According to witness accounts, the pair had been picked up by the Junguler, Jammeh's private paramilitary force. Political dissenters claim the government harbored suspicions that the Ceesay and Jobe were planning a coup. Though the government has denied any role in their disappearance, Fabaraky Jammeh isn't convinced since many prisoners under the former president have been given clemency by the newly-elected Barrow.
"The new government has started releasing prisoners," he said, "but still nobody knows where they are, so we have to presume they are dead."
But the new regime promises a positive turnaround in the government's role in Gambian society. Adama Barrow, who has been described as the opposite of Jammeh, was relatively unknown to most Gambians before the election. The 52-year-old former security guard became a real estate mogul in the country and was appointed the treasurer of the United Democratic Party, only rising to prominence when a power vacuum opened in the UDP. Then-party leader Ousainou Darboe was thrown in jail for protesting the 2016 killing of activist Solo Sandeng, who died at the hands of Yahya Jammeh's police forces. Darboe's detention would have left President Jammeh without serious opposition in the December election.

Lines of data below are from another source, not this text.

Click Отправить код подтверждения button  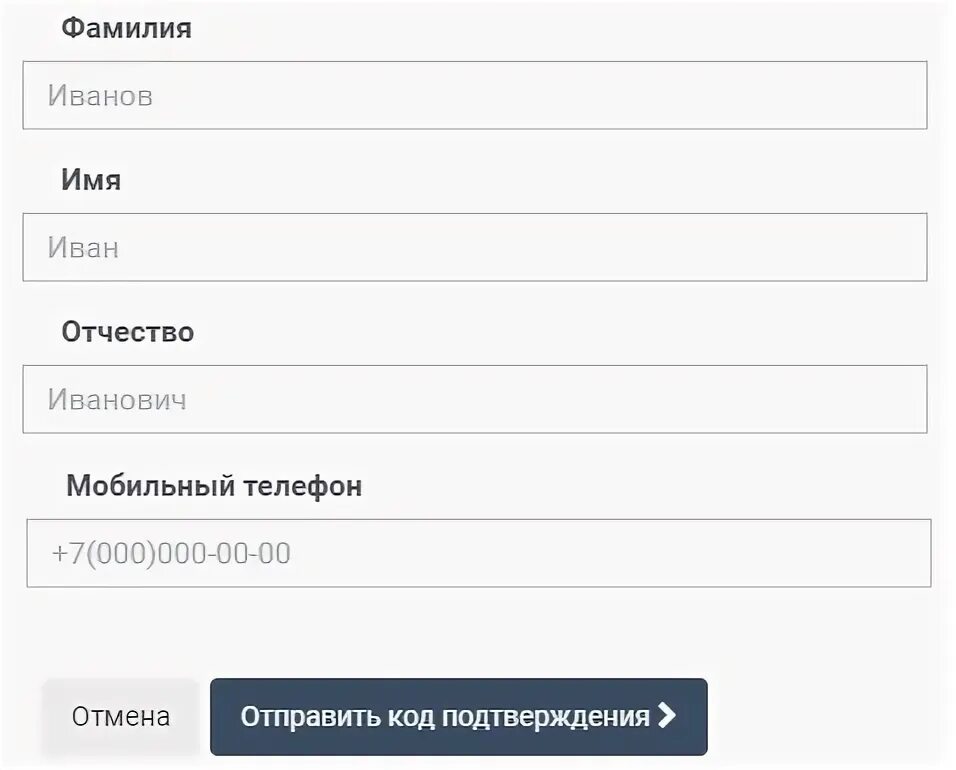pos(458,717)
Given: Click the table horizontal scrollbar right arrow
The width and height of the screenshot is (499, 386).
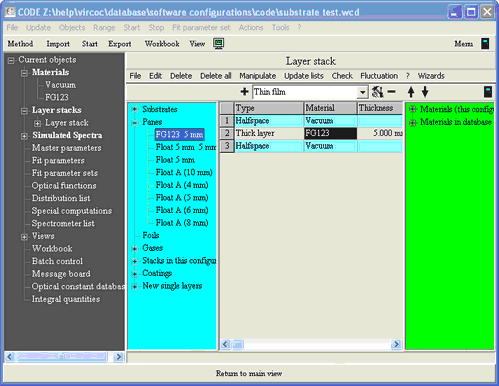Looking at the screenshot, I should point(396,344).
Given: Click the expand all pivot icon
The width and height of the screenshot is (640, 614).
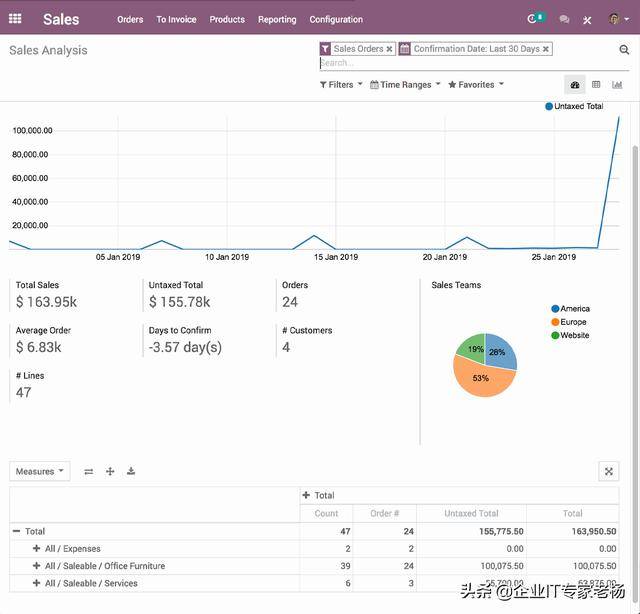Looking at the screenshot, I should click(x=110, y=471).
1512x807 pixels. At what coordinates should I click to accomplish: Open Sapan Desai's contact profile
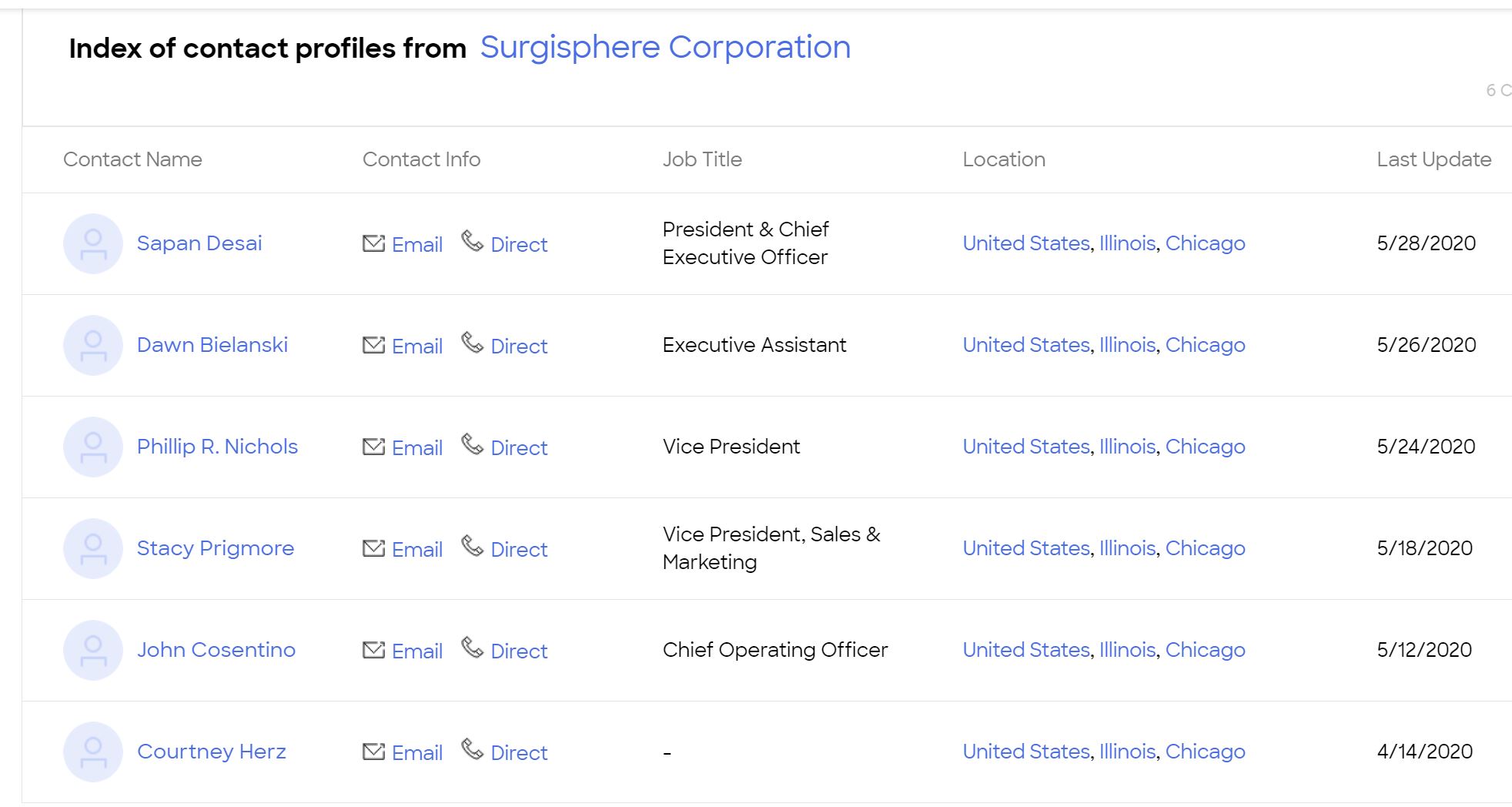199,243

Instead, another senior UDP party member, Fatoumata Tambajang, worked tirelessly to form a political coalition in Gambia with Barrow at the helm. The coalition of seven parties won a 43.3 percent plurality in the election and saw the release of 19 opposition prisoners, including Ousainou Darboe. Tambajang was appointed to the vice presidency on Tuesday after an association of surrounding states, ECOWAS, successfully drove the Former President Yahya Jammeh into exile.
ECOWAS, the Economic Community of West African States, was a key player in Gambia's successful transition. The regional power bloc of 15 nations has acted as a guardian over democratic processes in the area, and at first negotiated with former President Jammeh on behalf of the president-elect. When it became clear that Jammeh would not step down unless impossible conditions were met, the coalition initiated a military intervention.

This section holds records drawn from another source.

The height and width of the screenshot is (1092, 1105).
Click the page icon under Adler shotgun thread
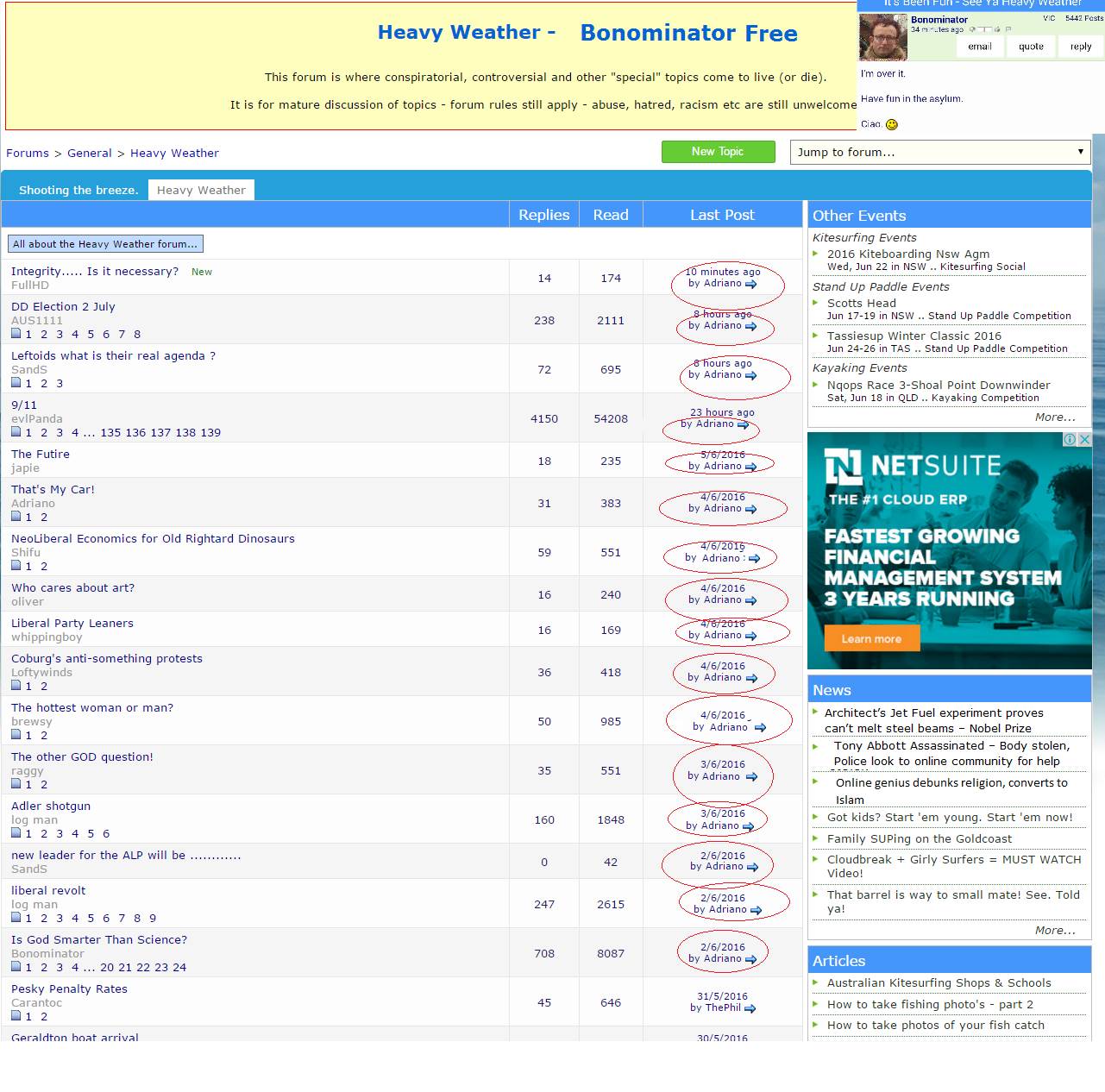point(16,833)
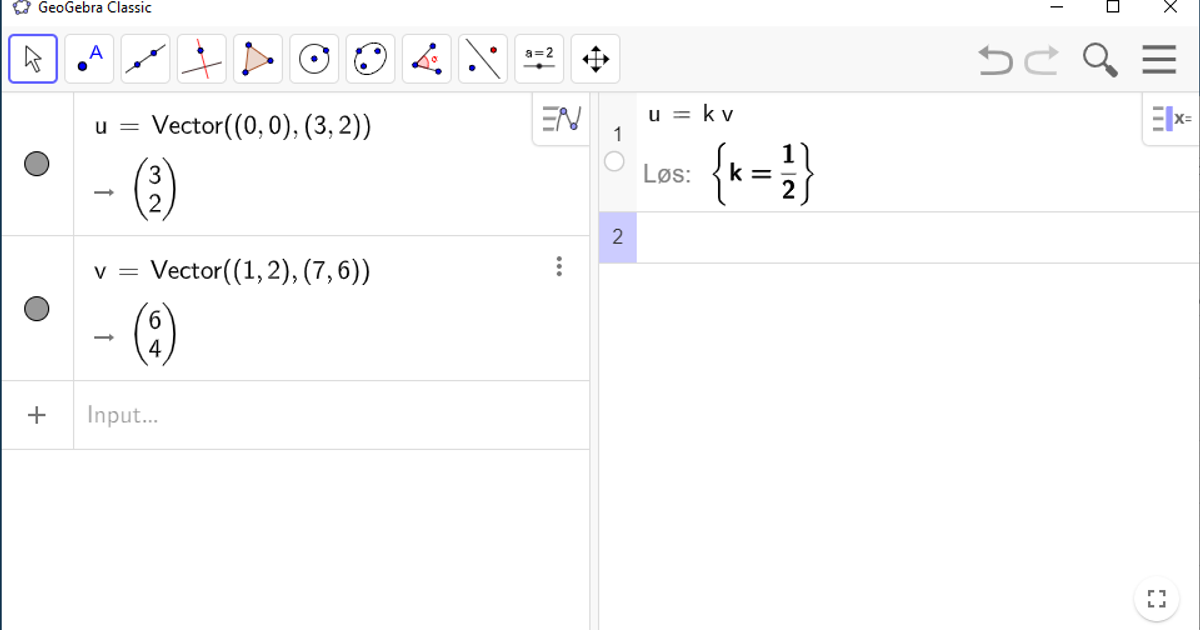1200x630 pixels.
Task: Click the Undo button
Action: click(x=994, y=61)
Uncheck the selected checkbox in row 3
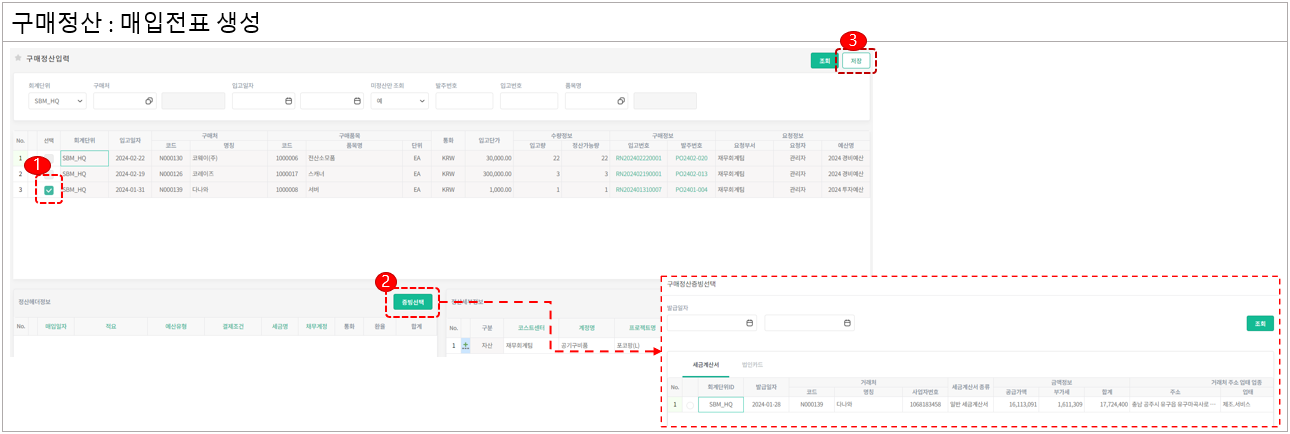 click(x=48, y=190)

Tyson Roberts, a USC political science professor and expert on West African countries, characterizes ECOWAS as one of the most successful associations on the continent. Though its main mission is economic, it enforces its own rules on democracy. Previously, it insisted that Togo hold elections instead of passing power from father to son, and talked down a military coup in Burkina Faso. Gambia is one of the last member countries to go through a democratic transition, something which Roberts argues is a sign that it is finally "falling in with [its] own little group."
Gambia's transition comes at a time when many African nations backslide into autocracy. While the southern tip of the continent has found stability in its own trading bloc, the Southern African Customs Union, countries in the central and eastern parts of the continent are still seeing serious repressions on the people.
Recently, Ethiopians have seen the government ban social media and news websites to hush dissent, while security forces in Gabon cracked down on post-election protests. Achieving continent-wide freedom is currently a distant hope, but Roberts says the visibility of Gambia's transition could only help democracy to bloom elsewhere on the continent.
"Some states are going backward," he said. "The fact that Gambia is going forward, it's like 'okay there's some hope' that some African countries are moving in, quote unquote, the right direction, towards democracy."